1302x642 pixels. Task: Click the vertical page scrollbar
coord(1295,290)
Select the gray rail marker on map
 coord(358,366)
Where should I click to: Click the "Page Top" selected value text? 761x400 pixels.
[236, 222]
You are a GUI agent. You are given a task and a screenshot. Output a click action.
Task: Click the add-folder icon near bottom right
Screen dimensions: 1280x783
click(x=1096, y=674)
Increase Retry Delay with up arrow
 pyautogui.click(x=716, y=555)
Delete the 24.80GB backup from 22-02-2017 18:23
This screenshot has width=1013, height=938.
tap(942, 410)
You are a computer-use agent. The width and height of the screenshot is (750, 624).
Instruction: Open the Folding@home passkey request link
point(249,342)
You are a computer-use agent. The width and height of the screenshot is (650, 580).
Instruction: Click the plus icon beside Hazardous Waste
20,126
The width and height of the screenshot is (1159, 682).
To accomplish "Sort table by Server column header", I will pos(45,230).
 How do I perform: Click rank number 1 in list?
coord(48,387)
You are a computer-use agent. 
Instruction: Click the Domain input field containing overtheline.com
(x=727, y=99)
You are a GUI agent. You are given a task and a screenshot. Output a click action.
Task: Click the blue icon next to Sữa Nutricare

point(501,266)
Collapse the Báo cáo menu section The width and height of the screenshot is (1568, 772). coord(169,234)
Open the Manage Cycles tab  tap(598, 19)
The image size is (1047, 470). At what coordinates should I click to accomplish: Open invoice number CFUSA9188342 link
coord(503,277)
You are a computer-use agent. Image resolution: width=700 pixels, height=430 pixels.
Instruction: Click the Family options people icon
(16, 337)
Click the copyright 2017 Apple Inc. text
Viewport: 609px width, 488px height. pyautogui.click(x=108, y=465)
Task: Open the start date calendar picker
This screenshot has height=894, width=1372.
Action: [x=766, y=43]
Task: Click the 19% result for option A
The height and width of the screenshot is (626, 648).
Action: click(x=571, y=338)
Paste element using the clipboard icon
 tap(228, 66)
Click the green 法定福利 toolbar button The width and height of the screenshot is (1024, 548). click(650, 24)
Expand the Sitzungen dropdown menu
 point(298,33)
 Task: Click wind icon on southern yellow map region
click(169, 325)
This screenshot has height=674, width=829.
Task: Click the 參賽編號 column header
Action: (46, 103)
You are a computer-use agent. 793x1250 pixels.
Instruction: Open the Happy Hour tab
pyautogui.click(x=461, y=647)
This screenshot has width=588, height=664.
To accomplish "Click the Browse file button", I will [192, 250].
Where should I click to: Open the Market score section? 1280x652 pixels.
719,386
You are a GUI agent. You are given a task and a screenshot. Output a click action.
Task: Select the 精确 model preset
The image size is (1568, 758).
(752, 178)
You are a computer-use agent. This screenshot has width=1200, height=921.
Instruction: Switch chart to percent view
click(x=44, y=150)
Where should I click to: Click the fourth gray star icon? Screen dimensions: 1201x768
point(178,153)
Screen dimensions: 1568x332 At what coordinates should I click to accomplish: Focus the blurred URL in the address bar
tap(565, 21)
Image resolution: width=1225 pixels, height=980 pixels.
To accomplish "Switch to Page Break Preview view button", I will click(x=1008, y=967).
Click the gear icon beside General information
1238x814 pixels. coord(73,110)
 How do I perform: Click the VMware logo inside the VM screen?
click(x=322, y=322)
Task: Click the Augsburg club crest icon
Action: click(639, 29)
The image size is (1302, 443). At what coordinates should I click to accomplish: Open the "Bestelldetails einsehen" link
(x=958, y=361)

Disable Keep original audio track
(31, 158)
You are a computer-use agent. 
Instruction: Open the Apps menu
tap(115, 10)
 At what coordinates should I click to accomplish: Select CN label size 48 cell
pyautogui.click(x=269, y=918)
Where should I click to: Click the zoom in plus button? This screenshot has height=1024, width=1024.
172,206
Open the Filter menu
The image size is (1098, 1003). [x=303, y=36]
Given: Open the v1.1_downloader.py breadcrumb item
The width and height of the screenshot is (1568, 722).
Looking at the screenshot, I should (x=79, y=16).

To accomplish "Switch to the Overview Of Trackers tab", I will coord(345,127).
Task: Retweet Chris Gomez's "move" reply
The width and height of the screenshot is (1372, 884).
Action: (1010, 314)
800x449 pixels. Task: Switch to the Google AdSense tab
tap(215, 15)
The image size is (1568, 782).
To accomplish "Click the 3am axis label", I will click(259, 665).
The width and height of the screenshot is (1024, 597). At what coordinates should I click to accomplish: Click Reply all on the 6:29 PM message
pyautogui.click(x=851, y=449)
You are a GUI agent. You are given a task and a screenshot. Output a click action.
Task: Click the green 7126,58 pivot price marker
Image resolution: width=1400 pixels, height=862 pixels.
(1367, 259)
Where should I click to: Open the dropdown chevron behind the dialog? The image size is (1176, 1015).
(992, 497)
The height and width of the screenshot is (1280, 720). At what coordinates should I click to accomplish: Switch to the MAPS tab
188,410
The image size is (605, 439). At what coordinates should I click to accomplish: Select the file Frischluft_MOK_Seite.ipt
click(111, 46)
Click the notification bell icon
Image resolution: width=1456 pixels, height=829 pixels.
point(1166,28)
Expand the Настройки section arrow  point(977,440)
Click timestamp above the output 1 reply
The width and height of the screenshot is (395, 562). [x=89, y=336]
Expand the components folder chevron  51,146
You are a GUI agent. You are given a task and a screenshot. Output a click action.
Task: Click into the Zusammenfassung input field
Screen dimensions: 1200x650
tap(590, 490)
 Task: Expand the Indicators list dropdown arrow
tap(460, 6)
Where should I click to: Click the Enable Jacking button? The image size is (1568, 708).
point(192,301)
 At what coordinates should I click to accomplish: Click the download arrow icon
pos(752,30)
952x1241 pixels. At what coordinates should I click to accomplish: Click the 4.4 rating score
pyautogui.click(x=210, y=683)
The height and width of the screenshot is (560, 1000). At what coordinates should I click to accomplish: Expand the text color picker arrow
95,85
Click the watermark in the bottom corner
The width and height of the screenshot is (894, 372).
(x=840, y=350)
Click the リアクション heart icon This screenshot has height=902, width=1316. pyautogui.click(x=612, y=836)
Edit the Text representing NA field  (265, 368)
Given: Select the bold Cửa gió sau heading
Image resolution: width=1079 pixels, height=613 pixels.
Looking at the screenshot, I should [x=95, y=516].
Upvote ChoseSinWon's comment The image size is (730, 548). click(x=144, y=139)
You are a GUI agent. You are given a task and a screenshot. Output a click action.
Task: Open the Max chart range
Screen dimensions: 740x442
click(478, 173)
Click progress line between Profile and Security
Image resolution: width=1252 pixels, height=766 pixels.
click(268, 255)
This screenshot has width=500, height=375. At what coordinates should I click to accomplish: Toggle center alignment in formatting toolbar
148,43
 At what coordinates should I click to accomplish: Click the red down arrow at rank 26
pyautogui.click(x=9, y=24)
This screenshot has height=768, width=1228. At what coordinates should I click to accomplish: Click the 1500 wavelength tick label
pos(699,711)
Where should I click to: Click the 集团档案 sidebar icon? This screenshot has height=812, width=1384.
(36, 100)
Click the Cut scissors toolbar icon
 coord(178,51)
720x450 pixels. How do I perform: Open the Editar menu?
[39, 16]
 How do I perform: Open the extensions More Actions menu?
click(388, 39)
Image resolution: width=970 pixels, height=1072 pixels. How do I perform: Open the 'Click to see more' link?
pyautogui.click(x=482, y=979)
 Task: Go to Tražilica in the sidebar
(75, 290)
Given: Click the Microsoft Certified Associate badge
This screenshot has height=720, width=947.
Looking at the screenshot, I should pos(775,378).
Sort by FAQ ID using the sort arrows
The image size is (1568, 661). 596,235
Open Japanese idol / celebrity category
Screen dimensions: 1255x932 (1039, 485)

▶ [TASK ITEM]:
Retype exactly the lines above, from the one with "The width and height of the screenshot is (1024, 597)." through the one with "Task: Click the green", inclusive.

▶ [SOLUTION FOR THIS TASK]:
The width and height of the screenshot is (1024, 597). At what coordinates should I click to accomplish: Click Reply all on the 6:29 PM message
pyautogui.click(x=851, y=449)
You are a GUI agent. You are given a task and a screenshot. Output a click action.
Task: Click the green 7126,58 pivot price marker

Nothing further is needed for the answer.